#### Excerpted passage:
┏━━

With regard to claims of Valhalla plc, the principal issue that arises in this case is with regard to the transfer of the remaining contracts of Valhalla plc to Heimdall Ltd by Loki. The question is whether Valhalla plc can prohibit or restrict the transfer of the existing contracts when it is in liquidation. Thus, the points to be discussed in this context relate to whether the contract can be validly transferred, and what role is played by rules related to conflict of interests because the transfer is made by Loki.

The relevant rules are related to novation and principle of agency in the law of contract and the conflict of interest rules in the company law. Novation refers to the substitution of a new contract for an old one, which can take place by replacing one or more of the original parties, and thus terminating the original parties’ rights and duties under the contract. Thus, novation means that the original contract between two parties is extinguished and is replaced by a new contract between one of the original parties and another party. In order for novation to take place, there should be a valid, prior agreement, agreement between parties to substitute a new contract, discharge of the prior obligation, and a valid, new agreement. It is essential that parties agree to novation for it to take effect. Consent for novation must be clearly expressed by the parties to the original contract as well as the new contract and may be given in an agreement. Finally, consideration must also be given for the new contract. If the novation is valid, its effect will be to extinguish the original agreement and create a new contract.

Even if novation requirements were met in the current situation, a question also arises as to whether Loki had the authority to bind Valhalla plc to novation by giving consent for the same. In this case, Loki has taken a unilateral decision to transfer the contracts to a another company of which he is the director. The question of his ability to bind Valhalla plc is raised in the case. The law of agency is relevant here and the question is whether Loki was a valid agent to bind Valhalla plc as his principal. Generally, the agent can bind the principal to contractual liability if he is acting within his authority. Even though the agent did not have actual authority, he may bind the principal if the third party reasonably perceives that the agent has the authority to bind the principal (ostensible authority). Ostensible or apparent authority is premised on the principal's words or conduct to a third party, leading to such reasonable belief.

  1. Energy Works (Hull) Limited v MW High Tech Projects UK Limited & Others [2020] EWHC 2537 (TCC).
  2. Habibsons Bank Ltd v Standard Chartered Bank (Hong Kong) Ltd [2010] EWCA Civ 1335.
  3. IFE Fund v Goldman Sachs International [2007] EWCA Civ 811, per Cooke J.
  4. Re Agriculturist Cattle Insurance Co. {Baird's Case) (1870) 23 L.T. 424.

Companies Act 2006, Section 40 relates to the power of the directors to bind the company and clause 1 provides that “in favour of a person dealing with a company in good faith, the power of the directors to bind the company, or authorise others to do so, is deemed to be free of any limitation under the company's constitution.” Also relevant is Freeman principle that if an agent lacks actual authority to contract on a company's behalf, but has the authority to enter into similar kinds of contracts, then the contract can still be enforced provided it would have been valid had the principal entered into it.

┗━━

#### Recorded data:
┏━━

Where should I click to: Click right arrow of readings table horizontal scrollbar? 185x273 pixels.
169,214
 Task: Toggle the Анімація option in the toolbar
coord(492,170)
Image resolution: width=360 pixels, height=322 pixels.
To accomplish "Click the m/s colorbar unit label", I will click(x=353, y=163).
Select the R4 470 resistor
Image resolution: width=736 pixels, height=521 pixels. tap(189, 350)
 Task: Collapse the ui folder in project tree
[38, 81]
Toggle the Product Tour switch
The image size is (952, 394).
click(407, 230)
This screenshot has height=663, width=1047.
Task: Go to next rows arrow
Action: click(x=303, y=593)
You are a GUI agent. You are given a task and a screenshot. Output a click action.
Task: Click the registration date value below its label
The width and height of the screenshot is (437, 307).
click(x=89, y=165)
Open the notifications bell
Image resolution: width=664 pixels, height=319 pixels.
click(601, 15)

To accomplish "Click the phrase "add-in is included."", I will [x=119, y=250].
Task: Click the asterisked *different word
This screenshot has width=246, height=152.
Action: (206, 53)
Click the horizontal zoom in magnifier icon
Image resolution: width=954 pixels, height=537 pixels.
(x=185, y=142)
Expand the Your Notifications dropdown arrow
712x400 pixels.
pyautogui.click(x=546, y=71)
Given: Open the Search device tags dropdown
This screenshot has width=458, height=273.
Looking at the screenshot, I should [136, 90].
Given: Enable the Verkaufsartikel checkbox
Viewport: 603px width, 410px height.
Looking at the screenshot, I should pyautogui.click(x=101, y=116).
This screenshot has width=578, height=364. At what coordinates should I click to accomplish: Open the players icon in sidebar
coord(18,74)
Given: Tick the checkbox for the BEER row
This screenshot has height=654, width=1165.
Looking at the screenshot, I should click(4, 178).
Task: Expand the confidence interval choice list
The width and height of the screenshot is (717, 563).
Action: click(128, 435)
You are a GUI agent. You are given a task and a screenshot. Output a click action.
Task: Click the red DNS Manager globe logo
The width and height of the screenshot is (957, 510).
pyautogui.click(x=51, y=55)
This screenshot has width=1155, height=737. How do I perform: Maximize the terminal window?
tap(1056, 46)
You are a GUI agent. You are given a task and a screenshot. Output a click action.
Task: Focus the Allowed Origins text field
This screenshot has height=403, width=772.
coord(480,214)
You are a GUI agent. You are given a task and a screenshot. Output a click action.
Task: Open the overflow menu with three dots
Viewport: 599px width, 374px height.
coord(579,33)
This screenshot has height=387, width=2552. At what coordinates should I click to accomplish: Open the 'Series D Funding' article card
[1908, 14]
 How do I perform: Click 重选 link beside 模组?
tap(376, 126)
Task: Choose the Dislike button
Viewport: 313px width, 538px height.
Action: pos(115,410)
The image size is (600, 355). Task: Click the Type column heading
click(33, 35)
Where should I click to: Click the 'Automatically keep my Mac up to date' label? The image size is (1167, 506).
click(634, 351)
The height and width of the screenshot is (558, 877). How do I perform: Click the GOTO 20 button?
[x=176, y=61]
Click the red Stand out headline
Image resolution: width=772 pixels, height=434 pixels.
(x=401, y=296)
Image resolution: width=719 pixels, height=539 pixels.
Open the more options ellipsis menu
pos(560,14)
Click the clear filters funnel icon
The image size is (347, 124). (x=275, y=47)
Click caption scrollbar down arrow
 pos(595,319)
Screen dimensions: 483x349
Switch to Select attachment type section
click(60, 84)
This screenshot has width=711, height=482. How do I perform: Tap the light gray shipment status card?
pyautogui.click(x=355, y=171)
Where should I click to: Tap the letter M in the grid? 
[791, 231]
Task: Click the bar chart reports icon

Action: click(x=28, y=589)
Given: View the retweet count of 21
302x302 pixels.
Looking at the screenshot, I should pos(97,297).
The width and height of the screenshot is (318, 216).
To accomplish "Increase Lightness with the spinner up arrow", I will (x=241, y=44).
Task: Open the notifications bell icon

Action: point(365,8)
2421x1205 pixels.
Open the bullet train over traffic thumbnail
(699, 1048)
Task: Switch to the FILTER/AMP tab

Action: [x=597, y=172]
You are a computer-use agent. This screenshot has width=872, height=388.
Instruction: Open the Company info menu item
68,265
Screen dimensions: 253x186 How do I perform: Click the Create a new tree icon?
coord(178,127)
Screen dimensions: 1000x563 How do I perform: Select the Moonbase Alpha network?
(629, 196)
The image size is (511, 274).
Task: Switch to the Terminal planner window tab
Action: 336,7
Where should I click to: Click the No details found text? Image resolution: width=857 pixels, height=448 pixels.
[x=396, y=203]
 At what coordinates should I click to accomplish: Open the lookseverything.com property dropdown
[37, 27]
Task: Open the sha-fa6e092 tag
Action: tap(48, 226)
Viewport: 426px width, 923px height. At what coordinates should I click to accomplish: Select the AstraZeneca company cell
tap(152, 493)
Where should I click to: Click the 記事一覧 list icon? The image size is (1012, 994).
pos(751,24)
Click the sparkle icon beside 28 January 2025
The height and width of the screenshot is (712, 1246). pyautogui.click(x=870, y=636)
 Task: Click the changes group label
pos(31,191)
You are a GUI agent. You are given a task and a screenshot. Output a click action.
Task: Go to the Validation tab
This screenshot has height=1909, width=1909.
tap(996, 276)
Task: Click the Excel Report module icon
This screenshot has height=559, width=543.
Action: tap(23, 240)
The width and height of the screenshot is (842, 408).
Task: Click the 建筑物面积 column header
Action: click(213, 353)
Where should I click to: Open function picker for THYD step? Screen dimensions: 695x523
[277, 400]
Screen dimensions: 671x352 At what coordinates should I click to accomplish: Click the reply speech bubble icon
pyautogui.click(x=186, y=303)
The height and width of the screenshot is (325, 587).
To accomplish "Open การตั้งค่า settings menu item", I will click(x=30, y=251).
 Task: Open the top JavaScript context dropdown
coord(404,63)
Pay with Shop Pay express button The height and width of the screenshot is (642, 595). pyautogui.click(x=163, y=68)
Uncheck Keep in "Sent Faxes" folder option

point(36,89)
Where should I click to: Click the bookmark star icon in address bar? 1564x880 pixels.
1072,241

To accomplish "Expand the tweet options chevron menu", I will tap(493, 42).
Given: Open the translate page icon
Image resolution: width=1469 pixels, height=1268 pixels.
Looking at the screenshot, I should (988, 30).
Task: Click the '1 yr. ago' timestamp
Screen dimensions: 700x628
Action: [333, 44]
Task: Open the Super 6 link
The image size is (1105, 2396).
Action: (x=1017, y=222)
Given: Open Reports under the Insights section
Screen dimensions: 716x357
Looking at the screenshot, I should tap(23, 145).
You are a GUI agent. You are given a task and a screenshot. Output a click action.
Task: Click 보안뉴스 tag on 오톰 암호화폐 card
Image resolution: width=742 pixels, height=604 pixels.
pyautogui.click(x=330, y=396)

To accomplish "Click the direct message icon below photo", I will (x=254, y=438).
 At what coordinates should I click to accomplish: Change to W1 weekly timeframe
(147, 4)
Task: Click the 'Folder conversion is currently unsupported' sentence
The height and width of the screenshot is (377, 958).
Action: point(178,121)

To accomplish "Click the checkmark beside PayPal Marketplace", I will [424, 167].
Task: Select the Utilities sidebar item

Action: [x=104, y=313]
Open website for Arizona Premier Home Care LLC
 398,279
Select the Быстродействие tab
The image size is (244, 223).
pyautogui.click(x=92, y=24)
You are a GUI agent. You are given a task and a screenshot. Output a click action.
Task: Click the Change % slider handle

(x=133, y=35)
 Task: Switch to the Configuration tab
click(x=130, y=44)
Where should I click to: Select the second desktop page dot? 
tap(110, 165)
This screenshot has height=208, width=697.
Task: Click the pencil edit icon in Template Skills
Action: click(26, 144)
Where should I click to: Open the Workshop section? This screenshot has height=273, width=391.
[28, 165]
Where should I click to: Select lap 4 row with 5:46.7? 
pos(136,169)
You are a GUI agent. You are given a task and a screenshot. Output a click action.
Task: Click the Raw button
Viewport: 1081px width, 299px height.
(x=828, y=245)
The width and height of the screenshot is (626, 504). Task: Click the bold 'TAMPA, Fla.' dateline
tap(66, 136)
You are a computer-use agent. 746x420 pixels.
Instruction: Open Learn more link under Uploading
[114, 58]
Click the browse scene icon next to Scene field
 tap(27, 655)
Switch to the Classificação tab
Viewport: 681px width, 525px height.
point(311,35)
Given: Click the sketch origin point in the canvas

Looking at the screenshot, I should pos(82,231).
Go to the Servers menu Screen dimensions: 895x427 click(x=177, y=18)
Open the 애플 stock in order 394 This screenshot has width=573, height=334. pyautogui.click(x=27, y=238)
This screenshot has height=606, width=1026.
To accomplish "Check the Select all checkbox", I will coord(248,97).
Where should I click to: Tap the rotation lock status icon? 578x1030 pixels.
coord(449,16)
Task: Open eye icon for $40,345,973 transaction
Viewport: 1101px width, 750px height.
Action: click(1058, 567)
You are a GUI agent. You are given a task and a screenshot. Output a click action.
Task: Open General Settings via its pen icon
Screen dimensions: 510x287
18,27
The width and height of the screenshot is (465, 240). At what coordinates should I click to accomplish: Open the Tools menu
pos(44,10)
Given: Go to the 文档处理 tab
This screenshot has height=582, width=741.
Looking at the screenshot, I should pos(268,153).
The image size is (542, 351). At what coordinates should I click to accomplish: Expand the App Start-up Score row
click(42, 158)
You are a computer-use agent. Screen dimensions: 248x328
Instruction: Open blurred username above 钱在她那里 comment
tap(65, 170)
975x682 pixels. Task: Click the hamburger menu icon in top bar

┗━━

#### Exercise:
Please repeat the stretch of the Valhalla plc contracts passage from "2. Habibsons Bank" through "entered into it.", swapping "Freeman principle" for "Freeman doctrine".

#### Exercise output:
2. Habibsons Bank Ltd v Standard Chartered Bank (Hong Kong) Ltd [2010] EWCA Civ 1335.
  3. IFE Fund v Goldman Sachs International [2007] EWCA Civ 811, per Cooke J.
  4. Re Agriculturist Cattle Insurance Co. {Baird's Case) (1870) 23 L.T. 424.

Companies Act 2006, Section 40 relates to the power of the directors to bind the company and clause 1 provides that “in favour of a person dealing with a company in good faith, the power of the directors to bind the company, or authorise others to do so, is deemed to be free of any limitation under the company's constitution.” Also relevant is Freeman doctrine that if an agent lacks actual authority to contract on a company's behalf, but has the authority to enter into similar kinds of contracts, then the contract can still be enforced provided it would have been valid had the principal entered into it.